Extraction Params
Extraction Parameters
- class ExtractionParameters(model_id, alias=None, webhook_ids=None, polling_options=None, close_file=True, rag=None, raw_text=None, polygon=None, confidence=None, text_context=None, data_schema=None)
Inference parameters to set when sending a file.
- Parameters:
model_id (str)
alias (str | None)
webhook_ids (list[str] | None)
polling_options (PollingOptions | None)
close_file (bool)
rag (bool | None)
raw_text (bool | None)
polygon (bool | None)
confidence (bool | None)
text_context (str | None)
data_schema (DataSchema | str | dict | None)
- classmethod get_enqueue_slug()
Getter for the enqueue slug.
- Return type:
str
- get_form_data()
Return the parameters as a config dictionary.
- Return type:
dict[str,str|list[str]]- Returns:
A dict of parameters.
- alias: str | None = None
Use an alias to link the file to your own DB. If empty, no alias will be used.
- close_file: bool = True
Whether to close the file after product.
- confidence: bool | None = None
Boost the precision and accuracy of all extractions. Calculate confidence scores for all fields, and fill their
confidenceattribute.
- data_schema: DataSchema | str | dict | None = None
Dynamic changes to the data schema of the model for this inference. Not recommended, for specific use only.
- model_id: str
ID of the model, required.
- polling_options: PollingOptions | None = None
Options for polling. Set only if having timeout issues.

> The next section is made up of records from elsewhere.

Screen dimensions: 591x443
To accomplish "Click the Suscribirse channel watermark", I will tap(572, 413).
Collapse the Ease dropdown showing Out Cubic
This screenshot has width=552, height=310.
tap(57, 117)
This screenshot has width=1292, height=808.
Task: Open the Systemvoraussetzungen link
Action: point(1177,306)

- polygon: bool | None = None
Calculate bounding box polygons for all fields, and fill their
locationsattribute.
- rag: bool | None = None
Enhance extraction accuracy with Retrieval-Augmented Generation.
- raw_text: bool | None = None
Extract the full text content from the document as strings, and fill the
raw_textattribute.
- text_context: str | None = None
Additional text context used by the model during inference. Not recommended, for specific use only.
- webhook_ids: list[str] | None = None
IDs of webhooks to propagate the API response to.
Data Schema
- class DataSchema(replace=None)
Modify the Data Schema.
- Parameters:
replace (DataSchemaReplace | dict | str | None)
- replace: DataSchemaReplace | dict | str | None = None
If set, completely replaces the data schema of the model.
Data Schema Field
- class DataSchemaField(title, name, is_array, type, classification_values=None, unique_values=None, description=None, guidelines=None, nested_fields=None)
A field in the data schema.
- Parameters:
title (str)
name (str)
is_array (bool)
type (str)
classification_values (list[str] | None)
unique_values (bool | None)
description (str | None)
guidelines (str | None)
nested_fields (dict | None)
- classification_values: list[str] | None = None
Allowed values when type is classification. Leave empty for other types.
- description: str | None = None
Detailed description of what this field represents.
- guidelines: str | None = None
Optional extraction guidelines.
- is_array: bool
Whether this field can contain multiple values.
- name: str
Name of the field in the data schema.
- nested_fields: dict | None = None
Subfields when type is nested_object. Leave empty for other types.
- title: str
Display name for the field, also impacts inference results.
- type: str
Data type of the field.
- unique_values: bool | None = None
Whether to remove duplicate values in the array. Only applicable if is_array is True.
Data Schema Replace
- class DataSchemaReplace(fields)
The structure to completely replace the data schema of the model.
- Parameters:
fields (list[DataSchemaField | dict])
String Data Class
- class StringDataClass
Base class for dataclasses that can be serialized to JSON.